» Consignes:
1. Comment traduire en anglais cette phrase du texte sur Luis Buñuel : « Cet homme d'images se méfiait des mots. » ?
2. Pouvez-vous présenter sous forme de liste numérotée les lignes des enregistrements, en partant de la ligne qui contient « The height and width of the screenshot is (902, 1316). » et en allant jusqu'à la ligne qui contient « pos(419,796) » incluse, sans les lignes vides ?

Tous ceux qui ont connu Luis Buñuel, dans le travail ou l'amitié, s'accordent sur un point : c'était un homme secret. Peu de cinéastes ont su se rendre insaisissables comme lui. Quand il consentait à parler de sa vie, de ses rencontres, de ses affinités ou de ses haines, de ses engagements ou de ses goûts, c'était toujours sur le mode de la blague. Cet homme d'images se méfiait des mots. Il savait trop bien qu'on ne peut parler sans se contredire ni éclairer les aspects opposés de toute chose, de toute expérience, de tout sentiment.

Du Chien andalou (1928) à Cet obscur objet du désir (1977), l'œuvre cinématographique de Buñuel est un lieu de contradictions, comme sa vie même. Disciple de Sade, surréaliste, il a œuvré pour manifester que le réel est déchirure. L'image qui « ouvre » son œuvre, l'œil tranché par un rasoir, inoubliable premier plan du Chien andalou, est véritablement le motif exploré, développé dans tous ses films : comment survivre à nos contradictions ? Pourquoi, voulant faire le bien, l'homme (cet être « criminel dans la vertu et vertueux dans le crime », disait Sade) produit-il si souvent le mal ?

Buñuel peint la révolte absolue, la violence et l'éros, mais se révèle dans la vie incapable de cruauté, plein de douceur et de tendresse. Il fait profession d'athéisme et il a le culte des cérémonies religieuses, admire les vies de saints, se passionne pour la théologie. L'auteur de L'Âge d'or et du Charme discret de la bourgeoisie aura traversé ce siècle des idéologies en étant le moins idéologue des cinéastes. « Le dieu créé par l'homme, dit-il à son ami Max Aub après le tournage de La Voie lactée, c'est l'esprit du mal. » Au cœur des conflits, il nous offre le visage de Nazarin, ce prêtre don Quichotte qui pleure parce qu'il doute.

Fidélité au surréalisme

Luis Buñuel est né à Calanda, province de Teruel, le 22 février 1900. Il est l'aîné de sept enfants. Son père est libéral, sa mère catholique. Il fréquente le collège des jésuites à Saragosse, de huit à quinze ans, puis le lycée. À cette époque, il lit Darwin et perd la foi, mais, comme le héros de Tristana, don Lope, il aura toute sa vie des amis prêtres, religieux ou religieuses. Étudiant à Madrid, il rencontre Federico García Lorca et Salvador Dalí. Avec ce dernier, il écrira le scénario du Chien andalou. Le mariage de Dalí avec Gala mettra fin à leur amitié en 1930, alors que Buñuel envisageait une nouvelle collaboration pour L'Âge d'or. En 1925, Buñuel vient à Paris. Bien qu'il trouve le film très mauvais, la découverte des Trois Lumières de Fritz Lang lui donne envie de faire du cinéma. Il apprend le métier avec Jean Epstein, se lie au groupe surréaliste, Aragon, Breton, Soupault, Man Ray, Crevel, Sadoul... En 1928, avec l'argent de sa mère (Buñuel avait perdu son père en 1923), il tourne en quinze jours Un chien andalou, convaincu qu'il ne ferait jamais plus de cinéma. Les surréalistes lancent le film. Cocteau, étranger au groupe, ne cache pas son admiration. Il présente Buñuel au vicomte de Noailles, qui finance L'Âge d'or. Le film est interdit par la censure, décision qui ne sera officiellement levée qu'en 1982, pour une projection au festival de Cannes et à la télévision française, un an avant la mort de Buñuel.

[Entrées de pointage de mots et d'éléments]
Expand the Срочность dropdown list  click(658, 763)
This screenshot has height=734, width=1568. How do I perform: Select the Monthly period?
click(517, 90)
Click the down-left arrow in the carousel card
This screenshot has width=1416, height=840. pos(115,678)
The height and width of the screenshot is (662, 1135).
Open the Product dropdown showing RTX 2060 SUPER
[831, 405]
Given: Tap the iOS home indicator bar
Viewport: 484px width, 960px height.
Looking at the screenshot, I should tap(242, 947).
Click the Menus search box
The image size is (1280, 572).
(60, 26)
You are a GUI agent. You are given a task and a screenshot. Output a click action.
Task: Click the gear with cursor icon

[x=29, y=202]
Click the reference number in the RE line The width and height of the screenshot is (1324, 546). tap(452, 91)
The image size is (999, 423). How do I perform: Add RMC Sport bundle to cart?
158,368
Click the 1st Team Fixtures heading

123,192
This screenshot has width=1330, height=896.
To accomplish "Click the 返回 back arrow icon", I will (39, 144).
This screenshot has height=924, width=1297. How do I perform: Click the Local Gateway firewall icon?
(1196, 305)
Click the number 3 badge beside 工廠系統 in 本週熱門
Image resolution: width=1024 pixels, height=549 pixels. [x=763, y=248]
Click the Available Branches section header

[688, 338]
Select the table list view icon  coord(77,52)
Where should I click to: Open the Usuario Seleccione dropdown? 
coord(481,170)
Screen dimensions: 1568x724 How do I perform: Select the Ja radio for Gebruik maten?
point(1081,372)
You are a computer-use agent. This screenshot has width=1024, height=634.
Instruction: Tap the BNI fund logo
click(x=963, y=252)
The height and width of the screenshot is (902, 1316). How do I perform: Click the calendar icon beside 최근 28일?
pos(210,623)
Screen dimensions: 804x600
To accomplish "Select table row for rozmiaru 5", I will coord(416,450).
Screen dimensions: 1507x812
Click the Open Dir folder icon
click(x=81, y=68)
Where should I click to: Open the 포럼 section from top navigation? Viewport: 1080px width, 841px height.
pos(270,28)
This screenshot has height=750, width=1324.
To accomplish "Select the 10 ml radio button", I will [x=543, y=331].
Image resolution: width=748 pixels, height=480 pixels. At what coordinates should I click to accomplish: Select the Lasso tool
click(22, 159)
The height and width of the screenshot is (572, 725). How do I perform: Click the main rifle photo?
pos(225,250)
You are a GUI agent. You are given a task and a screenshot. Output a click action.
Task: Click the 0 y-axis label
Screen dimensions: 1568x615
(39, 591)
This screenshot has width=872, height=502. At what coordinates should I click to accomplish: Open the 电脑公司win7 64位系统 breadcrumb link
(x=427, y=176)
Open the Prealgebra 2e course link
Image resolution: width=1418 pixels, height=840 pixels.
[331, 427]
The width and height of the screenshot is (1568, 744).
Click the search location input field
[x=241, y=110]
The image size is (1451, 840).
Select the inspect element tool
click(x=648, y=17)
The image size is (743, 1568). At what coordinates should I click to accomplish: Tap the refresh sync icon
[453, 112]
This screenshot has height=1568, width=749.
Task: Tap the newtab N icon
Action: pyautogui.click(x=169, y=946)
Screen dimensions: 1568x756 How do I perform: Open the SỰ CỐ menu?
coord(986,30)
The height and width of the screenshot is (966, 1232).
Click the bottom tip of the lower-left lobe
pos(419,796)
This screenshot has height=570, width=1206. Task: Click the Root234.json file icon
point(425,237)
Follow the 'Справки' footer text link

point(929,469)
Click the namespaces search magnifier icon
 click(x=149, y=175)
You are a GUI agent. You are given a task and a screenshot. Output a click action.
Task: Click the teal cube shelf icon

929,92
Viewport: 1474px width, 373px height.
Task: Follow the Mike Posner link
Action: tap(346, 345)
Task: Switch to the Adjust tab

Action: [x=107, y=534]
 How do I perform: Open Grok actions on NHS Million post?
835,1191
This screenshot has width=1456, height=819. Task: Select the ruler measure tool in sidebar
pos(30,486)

» Corrigé:
1. This man of images was wary of words.

2.
1. The height and width of the screenshot is (902, 1316). How do I perform: Click the calendar icon beside 최근 28일?
2. pos(210,623)
3. Screen dimensions: 804x600
4. To accomplish "Select table row for rozmiaru 5", I will coord(416,450).
5. Screen dimensions: 1507x812
6. Click the Open Dir folder icon
7. click(x=81, y=68)
8. Where should I click to: Open the 포럼 section from top navigation? Viewport: 1080px width, 841px height.
9. pos(270,28)
10. This screenshot has height=750, width=1324.
11. To accomplish "Select the 10 ml radio button", I will [x=543, y=331].
12. Image resolution: width=748 pixels, height=480 pixels. At what coordinates should I click to accomplish: Select the Lasso tool
13. click(22, 159)
14. The height and width of the screenshot is (572, 725). How do I perform: Click the main rifle photo?
15. pos(225,250)
16. You are a GUI agent. You are given a task and a screenshot. Output a click action.
17. Task: Click the 0 y-axis label
18. Screen dimensions: 1568x615
19. (39, 591)
20. This screenshot has width=872, height=502. At what coordinates should I click to accomplish: Open the 电脑公司win7 64位系统 breadcrumb link
21. (x=427, y=176)
22. Open the Prealgebra 2e course link
23. Image resolution: width=1418 pixels, height=840 pixels.
24. [331, 427]
25. The width and height of the screenshot is (1568, 744).
26. Click the search location input field
27. [x=241, y=110]
28. The image size is (1451, 840).
29. Select the inspect element tool
30. click(x=648, y=17)
31. The image size is (743, 1568). At what coordinates should I click to accomplish: Tap the refresh sync icon
32. [453, 112]
33. This screenshot has height=1568, width=749.
34. Task: Tap the newtab N icon
35. Action: pyautogui.click(x=169, y=946)
36. Screen dimensions: 1568x756 How do I perform: Open the SỰ CỐ menu?
37. coord(986,30)
38. The height and width of the screenshot is (966, 1232).
39. Click the bottom tip of the lower-left lobe
40. pos(419,796)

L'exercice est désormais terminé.